(Entries from a dataset)

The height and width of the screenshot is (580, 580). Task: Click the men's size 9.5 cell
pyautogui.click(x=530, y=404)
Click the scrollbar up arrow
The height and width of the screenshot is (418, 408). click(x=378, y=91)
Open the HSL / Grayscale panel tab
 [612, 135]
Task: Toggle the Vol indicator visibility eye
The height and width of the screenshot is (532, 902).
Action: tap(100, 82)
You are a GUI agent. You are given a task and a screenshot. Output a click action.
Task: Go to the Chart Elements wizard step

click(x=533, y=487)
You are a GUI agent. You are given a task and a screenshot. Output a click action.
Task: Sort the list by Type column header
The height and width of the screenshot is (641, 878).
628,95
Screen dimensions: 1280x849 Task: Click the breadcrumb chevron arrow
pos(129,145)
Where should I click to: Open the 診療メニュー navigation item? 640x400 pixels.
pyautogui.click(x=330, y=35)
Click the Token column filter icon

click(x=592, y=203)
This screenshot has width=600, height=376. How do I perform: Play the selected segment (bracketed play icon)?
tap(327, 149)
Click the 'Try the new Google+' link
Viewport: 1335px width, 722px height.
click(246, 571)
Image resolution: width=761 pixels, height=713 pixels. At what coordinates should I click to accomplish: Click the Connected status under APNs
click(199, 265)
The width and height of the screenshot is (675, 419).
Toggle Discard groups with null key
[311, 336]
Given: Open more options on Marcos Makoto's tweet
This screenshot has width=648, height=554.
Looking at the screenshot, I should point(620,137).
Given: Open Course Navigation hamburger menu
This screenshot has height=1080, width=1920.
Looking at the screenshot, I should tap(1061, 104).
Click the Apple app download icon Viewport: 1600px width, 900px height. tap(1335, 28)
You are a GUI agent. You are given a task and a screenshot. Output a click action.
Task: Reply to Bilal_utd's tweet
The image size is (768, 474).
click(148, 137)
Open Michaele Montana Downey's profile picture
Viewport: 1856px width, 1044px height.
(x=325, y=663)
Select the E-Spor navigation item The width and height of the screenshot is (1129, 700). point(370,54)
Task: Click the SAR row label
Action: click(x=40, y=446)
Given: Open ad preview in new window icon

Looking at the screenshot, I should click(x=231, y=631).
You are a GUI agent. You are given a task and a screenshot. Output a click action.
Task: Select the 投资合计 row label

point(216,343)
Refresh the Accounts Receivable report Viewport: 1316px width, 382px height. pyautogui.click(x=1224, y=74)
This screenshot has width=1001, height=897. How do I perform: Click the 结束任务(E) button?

WRITTEN PROBLEM
Reproduce all of the material above, substituting "Switch" for every occurrence of "Toggle" and leaving everything else unchanged.

RESULT OF THIS TASK
The height and width of the screenshot is (580, 580). Task: Click the men's size 9.5 cell
pyautogui.click(x=530, y=404)
Click the scrollbar up arrow
The height and width of the screenshot is (418, 408). click(x=378, y=91)
Open the HSL / Grayscale panel tab
 [612, 135]
Task: Switch the Vol indicator visibility eye
The height and width of the screenshot is (532, 902).
Action: tap(100, 82)
You are a GUI agent. You are given a task and a screenshot. Output a click action.
Task: Go to the Chart Elements wizard step

click(x=533, y=487)
You are a GUI agent. You are given a task and a screenshot. Output a click action.
Task: Sort the list by Type column header
The height and width of the screenshot is (641, 878).
628,95
Screen dimensions: 1280x849 Task: Click the breadcrumb chevron arrow
pos(129,145)
Where should I click to: Open the 診療メニュー navigation item? 640x400 pixels.
pyautogui.click(x=330, y=35)
Click the Token column filter icon

click(x=592, y=203)
This screenshot has width=600, height=376. How do I perform: Play the selected segment (bracketed play icon)?
tap(327, 149)
Click the 'Try the new Google+' link
Viewport: 1335px width, 722px height.
click(246, 571)
Image resolution: width=761 pixels, height=713 pixels. At what coordinates should I click to accomplish: Click the Connected status under APNs
click(199, 265)
The width and height of the screenshot is (675, 419).
Switch Discard groups with null key
[311, 336]
Given: Open more options on Marcos Makoto's tweet
This screenshot has width=648, height=554.
Looking at the screenshot, I should point(620,137).
Given: Open Course Navigation hamburger menu
This screenshot has height=1080, width=1920.
Looking at the screenshot, I should tap(1061, 104).
Click the Apple app download icon Viewport: 1600px width, 900px height. tap(1335, 28)
You are a GUI agent. You are given a task and a screenshot. Output a click action.
Task: Reply to Bilal_utd's tweet
The image size is (768, 474).
click(148, 137)
Open Michaele Montana Downey's profile picture
Viewport: 1856px width, 1044px height.
(x=325, y=663)
Select the E-Spor navigation item The width and height of the screenshot is (1129, 700). point(370,54)
Task: Click the SAR row label
Action: click(x=40, y=446)
Given: Open ad preview in new window icon

Looking at the screenshot, I should click(x=231, y=631).
You are a GUI agent. You are given a task and a screenshot. Output a click action.
Task: Select the 投资合计 row label

point(216,343)
Refresh the Accounts Receivable report Viewport: 1316px width, 382px height. pyautogui.click(x=1224, y=74)
This screenshot has width=1001, height=897. How do I perform: Click the 结束任务(E) button?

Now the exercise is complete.